I just did my BFT here in Gagetown in June. We did the 13k, fireman's carry and the "trench dig" pea gravel shovel (6 minute max time limit!!!)as part of our test. No ammo cans were involved in ours. :-[

Edited to add: We wore our helmets.
And

My muumuu stills fits nice!! ;D


----------



## Popurhedoff (26 Oct 2005)

I just did a BFT today, 13km in full battle gear (combats, webbing- complete, Rucksack with full kit -list items, rifle w/5 magazines) Helmut worn not carried, no MP3's, CD, or walkman's etc, rifle slung not attached to rucksack.

I took my time and paced a 2-hour completion without any running.  I am usually out 3 times a week regardless and have accumulated 700+ kilometers since Feb.  I can usually run half of that easily... and drop my time to 90 - 105 minutes.  I do not get blisters or suffer from shin splints..yet... 
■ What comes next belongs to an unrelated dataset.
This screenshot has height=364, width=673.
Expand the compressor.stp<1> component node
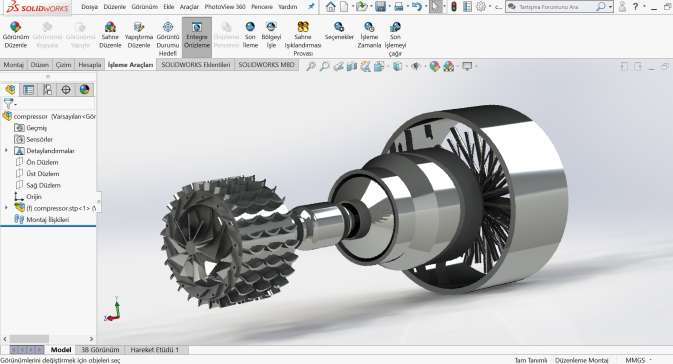[x=6, y=208]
I have 27 years in the regular forces....and I am a fat old AirForce guy with chicken legs


----------



## 1feral1 (24 Apr 2006)

archer said:
			
		

> May not be suited for this thread, but what is/was a 2x10? I take it was a leg-borne excersise, or a march? (I also know it to be a dimension of lumber - which I work with regularly  )



Its all about blisters, sore feet, and the proper application of Absorbine Jr.

Cheers,

Wes


----------



## wildman0101 (24 May 2006)

basically its a forced march
your needed somewhere so you hoof it
you do 10 mile one day 
and ten the next
usually between 2hr 30-40- min
if i remember correctly
then again my decimal point could be all over the place
cheers lol
                   scoty


----------



## Retired45 (28 Aug 2006)

AHHHH the good old 2x10, thank God i don't have to do those anymore.
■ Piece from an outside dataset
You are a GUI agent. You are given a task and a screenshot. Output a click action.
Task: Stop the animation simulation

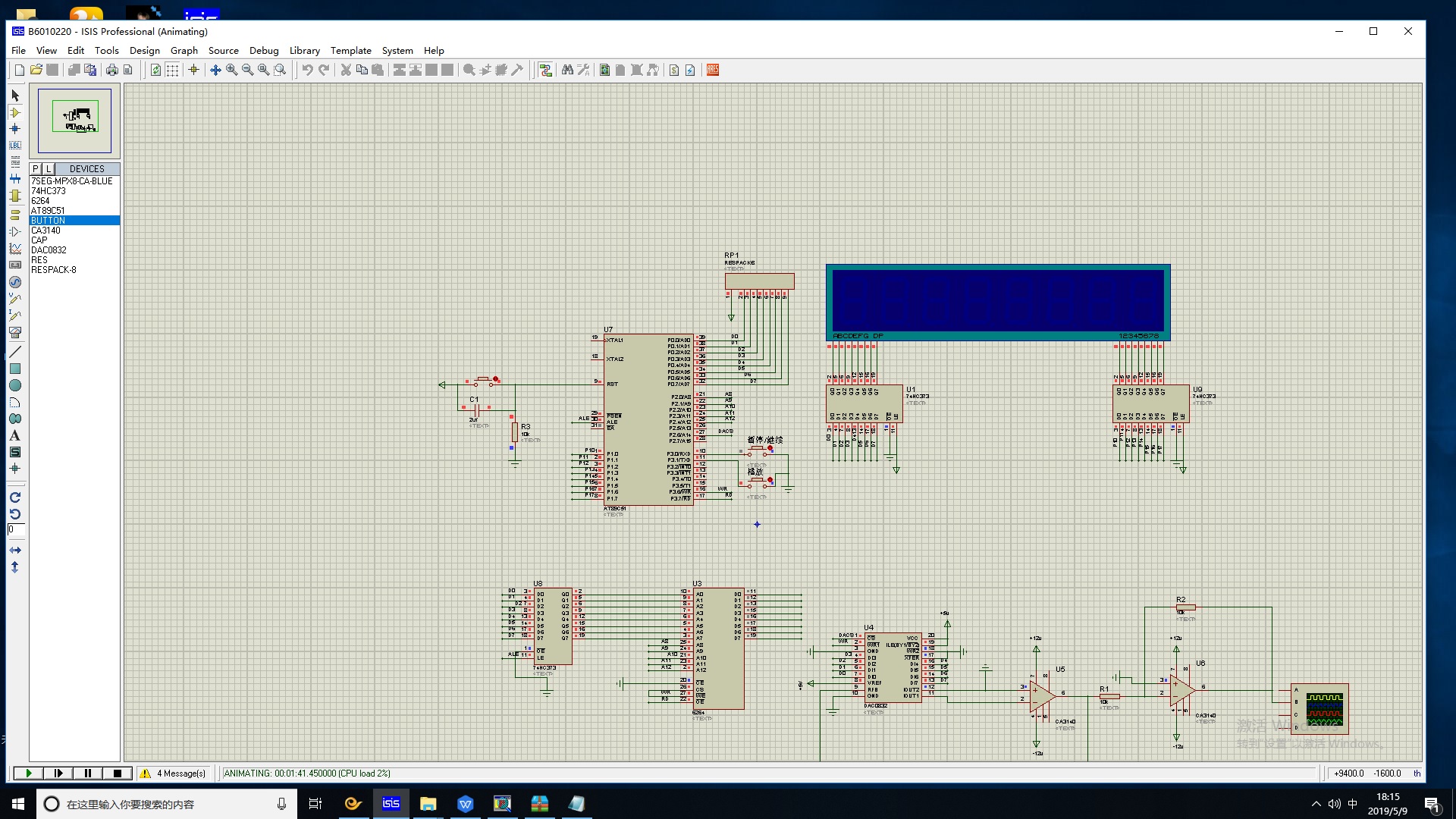coord(118,774)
 Word to wise on a few items.

 1.Don't wear new boots
 2.Get yourself a good set of insoles Ever hear of (Gell) insoles. (Chuck the ones you get from the QM)
 3.Wear a cotton sock next to the skin and a wooly over the cotton
 4.Don't tie your boots at the top to tight, you'll end up with bad shin splints. 
 5. And don't blowse your pants with and elastic. OHHHHHH the pain of it!
 6. Before you start it eat a banana, the extra potassium will help stave of muscle cramps, and eat one while your walking. I used to eat spagetti the night before for dinner, the carbs in the pasta gave me plenty of energy the next day for the march.

 Good luck
 Retired.


----------



## rmacqueen (9 Sep 2006)

Popurhedoff said:
			
		

> I just did a BFT today, 13km in full battle gear (combats, webbing- complete, Rucksack with full kit -list items, rifle w/5 magazines) Helmut worn not carried, no MP3's, CD, or walkman's etc, rifle slung not attached to rucksack.
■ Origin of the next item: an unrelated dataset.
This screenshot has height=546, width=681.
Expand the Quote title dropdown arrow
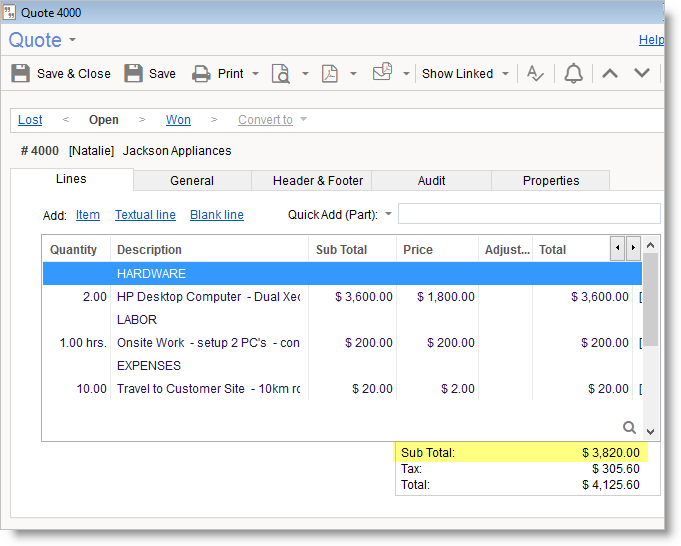point(72,41)

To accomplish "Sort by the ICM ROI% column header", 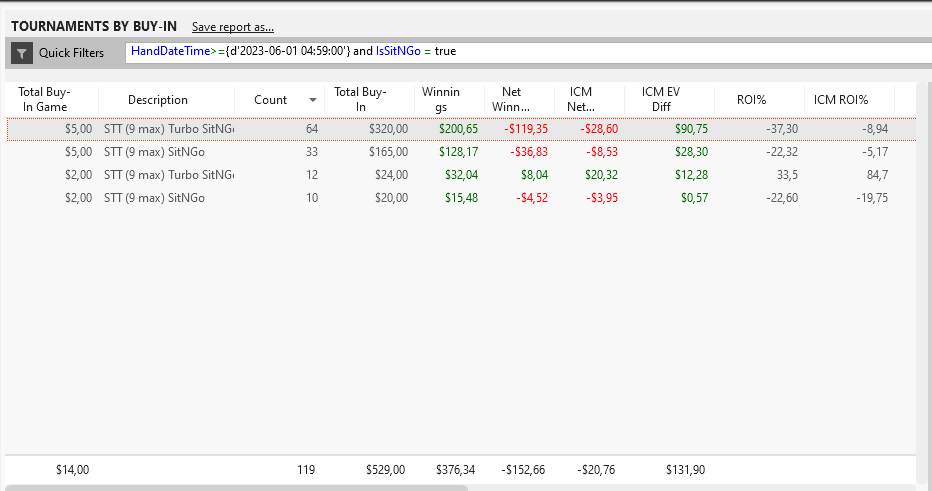I will [840, 100].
13km?  Is that all they are doing now?  The thing I always loved (said sarcastically) was with the 8CH/RCD's the end point was at the top of RCD hill so you had that to look forward to at the end


----------



## TCBF (9 Sep 2006)

If your an idiot like me, you can do this:

Monday:
1. Put 16' Royalex Explorer (Mad River Canoe) in the N Sask River at Emily Murphy Park in Edmonton.
2. We paddle downsteam for about 25 minutes to the Low Level Bridge, and turn around. It is starting to get hot out.
3. We then spend 2 hours 35 minutes fighting the current to return upstream to our start point. At one spot, us and the current are tied, and we paddle like hell only to hold station off the same rock for ten minutes. We beach, drink a bottle of water each (very hot day), and put in again with more effort spent on route selection. We throw the canoe on the car, drinking water as we go.
4. Rtn to LP, drink about two liters of iced tea each, fall asleep in lawn chairs while my wife BBQs steaks.
5. After supper, pack up and rtn to Wainwright. Still drinking lots of water.
Tuesday:
6. After four hours sleep, get up and make wpns draw at 0530 for the BFT with OPFOR.
7. 13 km march, 100m Fireman's carry, pea gravel trench dig. Drink more water. Lots more.
8. Turn in Wpn, walk to B599 to await  OCT Tm adv party.  Drink water.
9. Spend day meeting busses, issuing bedding and keys. Finally get to shower at 2300. Drink more water.
Wednesday:
10. Up at 0600 - still dehydrated - drink lots of water.
11. Spend morning tiring of telling my peers I marched with OPFOR because marching with the OCT Gp would not allow me to meet the adv party in time.  Changing my tune, I tell them I would rather carry some wiry OPFOR kid than some of my 'sveldt' 40-ish peers.  
12. Spend rest of day defending myself to my fellow OCT Gp types, and strongly denying the hurtful rumour that I told the OPFOR guys to try not to spill any gravel out of the trenches, as that would make it easier for the follow-on shovelers from the The Crystal Cabin on P.O.W. Hill.
13. Still dehydrated from the canoe paddle on Monday...


----------



## Im Not Telling (15 Apr 2008)

I lauphed when I saw this, then I thought not everyone has been in that long and we don't do the 2x10 anymore....


----------



## petcali24 (11 Oct 2008)

The last 2 x 10 I did was a 2 day event of a 10 mile/16 km platoon jog/walk in battle order. The jogs took around 2 hrs 25 min on average. This was in 1988 at Val Cartier with 2/ R22R.


----------